Он почувствовал себя маленьким, жалким и беспомощным, каким чувствовал себя иногда в детстве, когда долго не видел мать. Глаза его остановились на подоконнике с потрескавшейся краской, он принялся разглядывать обстановку, переводя глаза с предмета на предмет, точно только сейчас их увидел, и они разом явились ему ясно, в своей истинной сущности. Он вдруг заметил, что ковёр сильно вытерт, на большом турецком диване побурела обивка, в углу у потолка отстают обои, и все эти детали, на самом деле отлично ему известные, только подчеркнули немощь его сознания. "Где же совершенство?" – в недоумении спросил он себя. "Это оно и есть", – сказал он, приблизившись к стылому окну.

И внезапно он ощутил, как длинна, безотрадна эта зимняя ночь, как веет от неё безбрежным океаном холода и отчаяния, как стынет в унынии мысль, как безотчётный страх проникает в душу, вспомнились опять жёлтые глаза убитого волка, со дна которых поднималась угроза, словно он был не мёртвый, а только на время подчинившийся пуле, неумолимой власти свинца, но втайне продолжает жить, тщательно, не спеша приготовляя месть, как снадобье, и им овладела непреодолимая потребность увидать живого человека, услышать звук человеческой речи…
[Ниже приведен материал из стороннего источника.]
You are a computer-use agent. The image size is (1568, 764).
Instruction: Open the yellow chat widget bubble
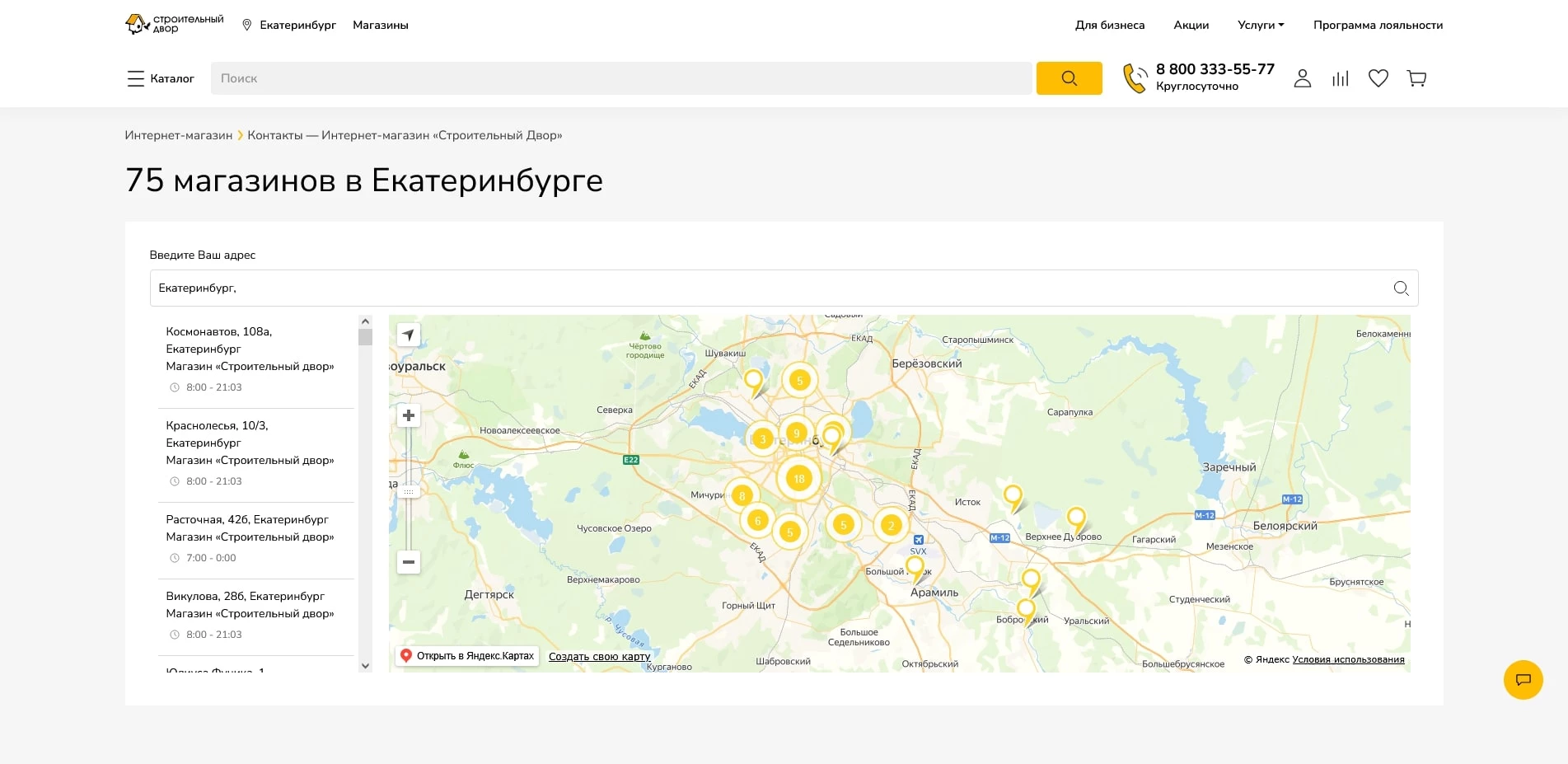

Сергей Леонидович надел доху и вышел из дому. Мертвенно-оцепенелая тишина давила мир, только на деревне кричали петухи. В чёрном небе ёжились звёзды. Снег под его сапогами скрипел так оглушительно, что казалось, хрусткий этот звук разносится на много верст вокруг.

Он прошёл по аллее, вышел за тумбы, обозначавшие въезд в усадьбу, и пошёл по деревенской улице. Кое-где в избах уже началось движение житейских забот, кое-где из труб поднимался дым, хотя и неприметный впотьмах, но дающий о себе знать по вылетающим вместе с ним искрам. Тускло светилось оконце в избе Прасковьи Чибисовой, бывшей кормилицей его отца. Весной в пятьдесят четвертом году в начале Восточной войны дед оказался в Одессе. Жена его, Елизавета Федоровна, в девичестве Лукоянова, была на сносях и ожидала первенца. Но когда флот союзников десятого апреля начал обстрел города и в гавани загорелись девять купеческих судов, Елизавета Федоровна родила мёртвого мальчика. Отца Сергея Леонидовича она родила спустя несколько лет и благополучно, но с Одесской бомбардировки молоко у неё пропало, и пришлось брать кормилицу.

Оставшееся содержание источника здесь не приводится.